Le distinguo qu’opère Benoît Vaillot entre ce qui relève d'une “ revendication identitaire " et ce qui procède de la " défense de l'intérêt général “apparaît largement artificielle.
Tout projet politique repose nécessairement sur une vision particulière de l'intérêt général. Chaque doctrine politique se singularise quant à sa conception du bien commun. Chaque école de pensée établit sa propre hiérarchie de buts à atteindre.
En démocratie, c'est aux électeurs qu'il revient d'arbitrer ensuite entre ces projets concurrents se faisant une idée différente du bien commun qu’il convient de poursuivre.
Aussi, si les régionalistes défendent la protection et la promotion de la langue régionale, causes qu’on peut ranger parmi les " revendications identitaires ", c’est parce que nous pensons que la maîtrise d'une telle langue confère à ses locuteurs un avantage significatif à plusieurs titres. Il en va notamment ainsi du point de vue économique, la maîtrise de l’allemand permettant l’ouverture de nombreuses perspectives professionnelles.
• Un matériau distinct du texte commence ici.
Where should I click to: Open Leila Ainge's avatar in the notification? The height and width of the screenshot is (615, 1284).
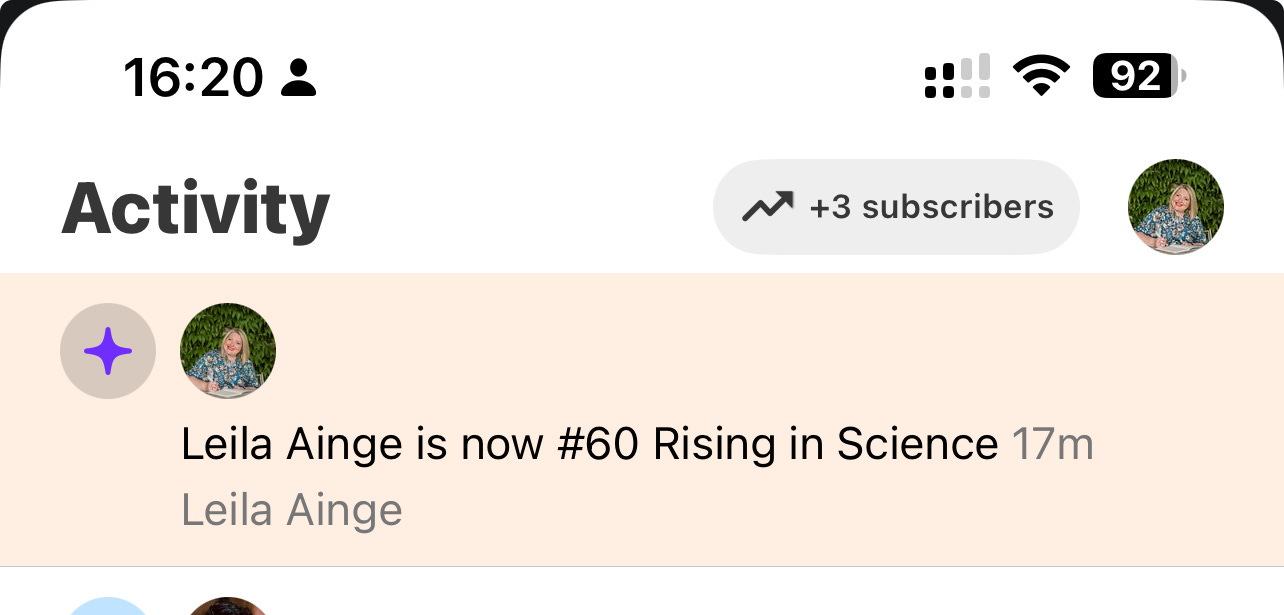pos(228,351)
En réalité, définir l'intérêt général de manière aussi abstraite, comme si celui-ci constituait une notion éthérée et désincarnée, indépendante des circonstances de temps et de lieu qui l’entourent, c'est se faire une idée dévoyée du politique, c’est également nier l’influence des Hommes sur la définition de l’intérêt général qui résulte de la compétition entre doctrines politiques concurrentes.